He Qing, Wang Kang, Su Tiantian, Wang Feng, Gu Lichuan, Xu Sujuan
State Key Laboratory of Microbial Technology, School of Life Sciences, Shandong University, No. 27 Shanda South Road, Jinan, Shandong 250100, People's Republic of China.
Acta Crystallogr F Struct Biol Commun. 2017 Jul 1;73(Pt 7):431-436. doi: 10.1107/S2053230X17009025. Epub 2017 Jun 28.
VqsR is a quorum-sensing (QS) transcriptional regulator which controls QS systems (las, rhl and pqs) by directly downregulating the expression of qscR in Pseudomonas aeruginosa. As a member of the LuxR family of proteins, VqsR shares the common motif of a helix-turn-helix (HTH)-type DNA-binding domain at the C-terminus, while the function of its N-terminal domain remains obscure.
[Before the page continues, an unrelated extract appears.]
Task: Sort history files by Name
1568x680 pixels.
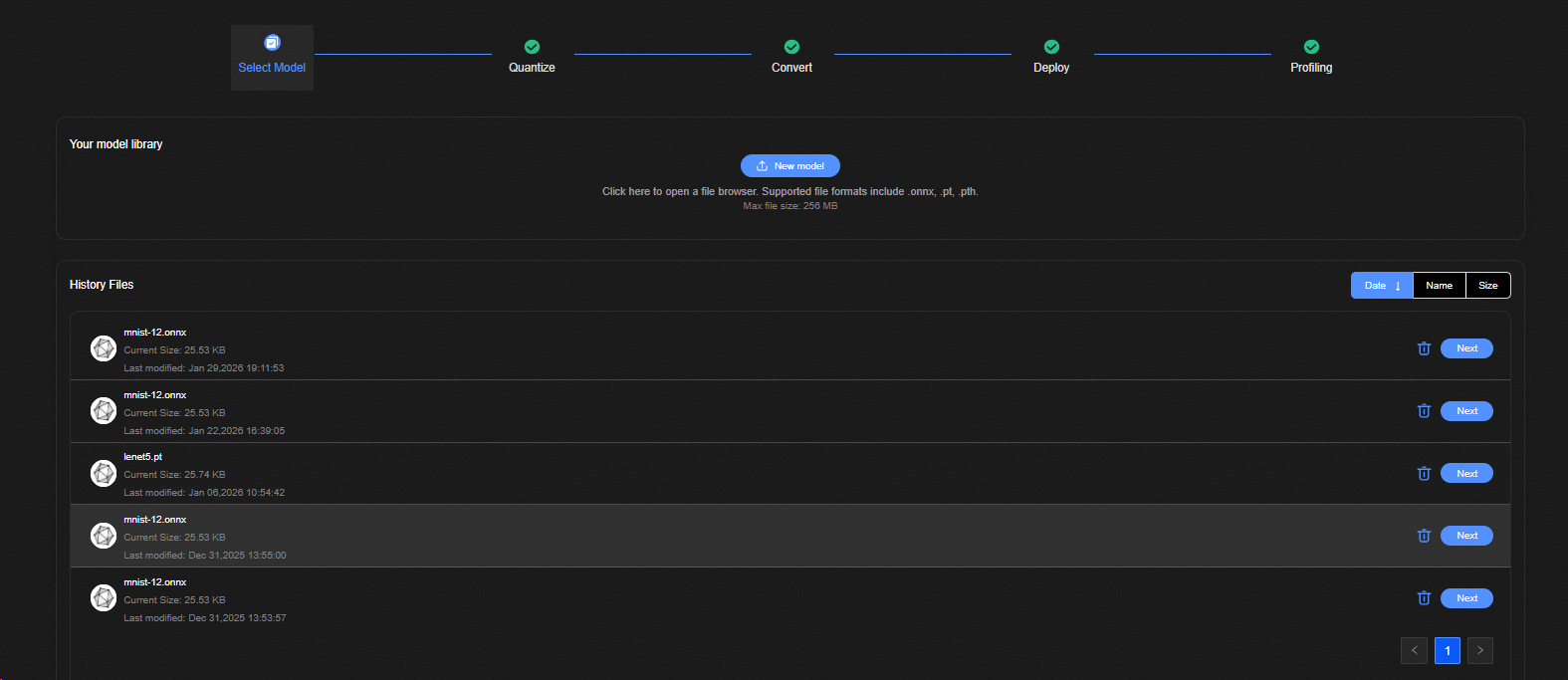Action: pyautogui.click(x=1439, y=286)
Here, the crystal structure of the N-terminal domain of VqsR (VqsR-N; residues 1-193) was determined at a resolution of 2.1 Å. The structure is folded into a regular α-β-α sandwich topology, which is similar to the ligand-binding domain (LBD) of the LuxR-type QS receptors. Although their sequence similarity is very low, structural comparison reveals that VqsR-N has a conserved enclosed cavity which could recognize acyl-homoserine lactones (AHLs) as in other LuxR-type AHL receptors. The structure suggests that VqsR could be a potential AHL receptor.
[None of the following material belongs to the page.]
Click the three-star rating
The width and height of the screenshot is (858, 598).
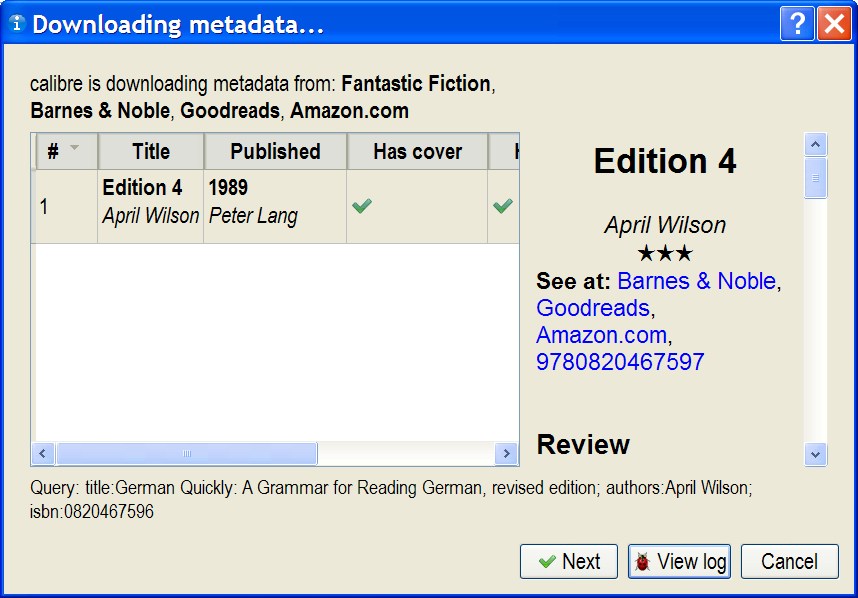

VqsR是一种群体感应(QS)转录调节因子,它通过直接下调铜绿假单胞菌中qscR的表达来控制QS系统(las、rhl和pqs)。作为LuxR家族蛋白的一员,VqsR在C端共享螺旋-转角-螺旋(HTH)型DNA结合结构域的共同基序,而其N端结构域的功能仍不清楚。在此,VqsR的N端结构域(VqsR-N;第1至193位氨基酸残基)的晶体结构以2.1 Å的分辨率得以确定。该结构折叠成规则的α-β-α三明治拓扑结构,类似于LuxR型QS受体的配体结合结构域(LBD)。尽管它们的序列相似性非常低,但结构比较显示,VqsR-N有一个保守的封闭腔,如同其他LuxR型AHL受体一样,该腔可以识别酰基高丝氨酸内酯(AHLs)。该结构表明VqsR可能是一种潜在的AHL受体。